Inspired by the Gothic theme — and their admiration for Weird Al Yankovic — they’ve written a polka mashup of 1980s and 1990s love songs — “all in a minor key, sung with a spooky twist in a vampiric singing style,” Dodd said.
They will also perform a song learned for their upcoming U.S. State Department visit to Tajikistan in March as cultural ambassadors — their former home, Boulder, Colo., is sister city to Tajikistan’s capital, Dushanbe.
“They asked us to prepare a song in Tajik, a beautiful love song called ‘Chaki Chaki Boron’,” Dodd explained. “It’s very sad and dark.”
Married for a decade, they “started performing music together in New York City, in 2012, writing music for shows,” Badger said. “When we moved to Boulder in 2014, we became the Fremonts” — named for their respective hometowns of Fremont, Neb., (Dodd) and Fremont, Calif. (Badger).
The band initially had more of a folk sound with piano, Badger said. “Steph went on a trip to New Orleans and came home with an accordion, and that completely changed our sound. Now we have more of a jazz feel. I just play guitar.”
“The accordion has such a haunting sound, it invited in so much new creativity,” Dodd added.
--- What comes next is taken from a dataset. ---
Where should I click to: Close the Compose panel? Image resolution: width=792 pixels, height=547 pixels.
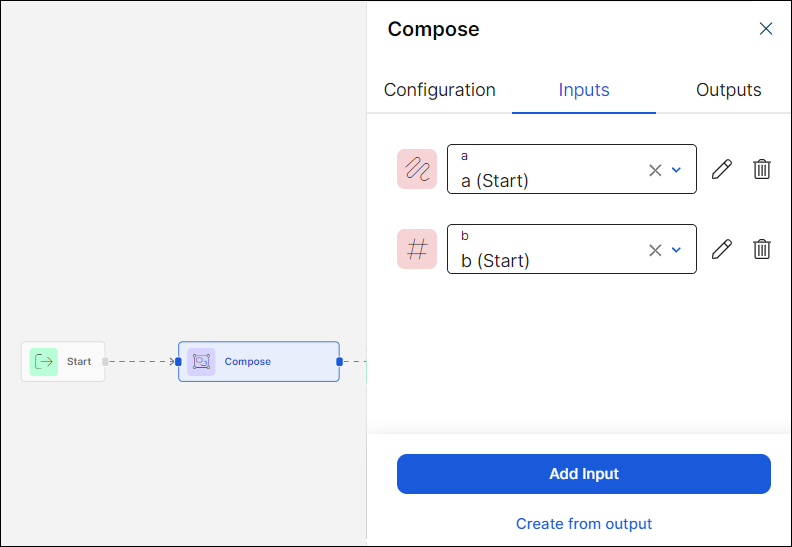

After six years in Boulder, in 2019, they relocated to the Berkshires. Previously Dodd spent several seasons acting at Shakespeare & Company, and they performed at Dream Away Lodge while living in New York City.
“The artistic community has been extremely welcoming,” Badger said.
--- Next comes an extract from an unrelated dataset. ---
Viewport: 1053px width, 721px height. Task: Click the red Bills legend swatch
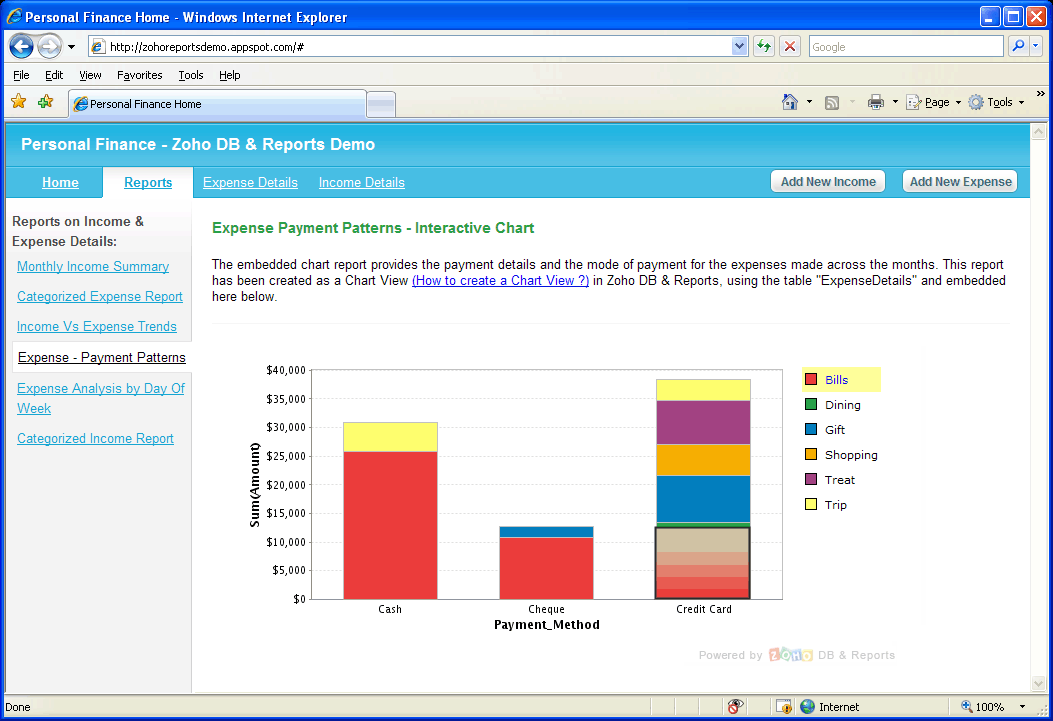tap(811, 380)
They’ve performed at The Foundry a half-dozen times since moving to Great Barrington.
“It’s such a creative, inclusive space,” Dodd said. “One of our artistic and creative homes,” Badger added.
“We’re excited, it’s our launch into the next season,” said Amy Brentano, The Foundry’s artistic director. “We had the Dust Bowl Faeries here this past summer, they’re so different [from] anything we’d had. And The Fremonts are some of our favorite artists.”
“I don’t think any of us are buying [into] Hallmark right now,” she added. “I think we need to be engaged with performance, but also need something that speaks to where we all are.
“It’ll be dark and funny, surprising and uplifting, all at once.”